Shweta Daptardar of KRC Research says: “March quarter is always subdued for Bajaj Finance as there is some rundown effect from the December quarter.”
This is probably why the stock of Bajaj Finance fell only 0.4 per cent in Tuesday’s trade, even as profits fell way short of estimates. The growth in the March 2016 quarter was primarily driven by the consumer lending business, which accounts for 43 per cent of the total AUM. The AUMs of consumer durable finance, personal loans and home loans segments grew 33-66 per cent y-o-y in the March quarter.
Business loans (ticket size of less than Rs 35 lakh) also saw healthy traction. While growth was flat in the loan against property and self-employed home loans segments, it’s not a reason to worry. “Change in strategy from distribution model to direct selling model resulted in flat growth for these segments,” says Rajeev Jain, managing director, Bajaj Finance.

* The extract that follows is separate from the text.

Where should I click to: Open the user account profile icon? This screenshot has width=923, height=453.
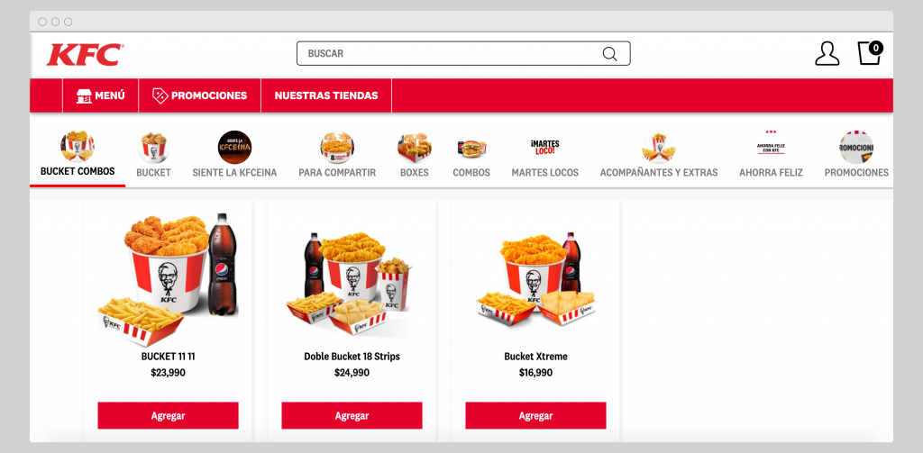pos(827,53)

The only noticeable concern was the 37 per cent y-o-y increase in provisioning in Q4’FY16, on account of Rs 44 crore of additional provisioning towards an infrastructure account. Despite this, asset quality remained stable as the net non-performing assets (NPA) ratio inched up marginally to 0.28 per cent at the end of the March 2016 quarter from 0.26 per cent in the December 2015 quarter. As the management remains cautious on commercial loans and no further pain is envisaged in infrastructure lending, asset quality should remain stable going forward.
While there are many positives, expensive valuation (4.6 times FY17 price-to-book value) might cap upside for the stock. The stock currently trades at Rs 7,622, about 13 per cent lower than consensus target price of Rs 6,605, with 13 of 24 analysts polled on Bloomberg recommending a ‘buy’.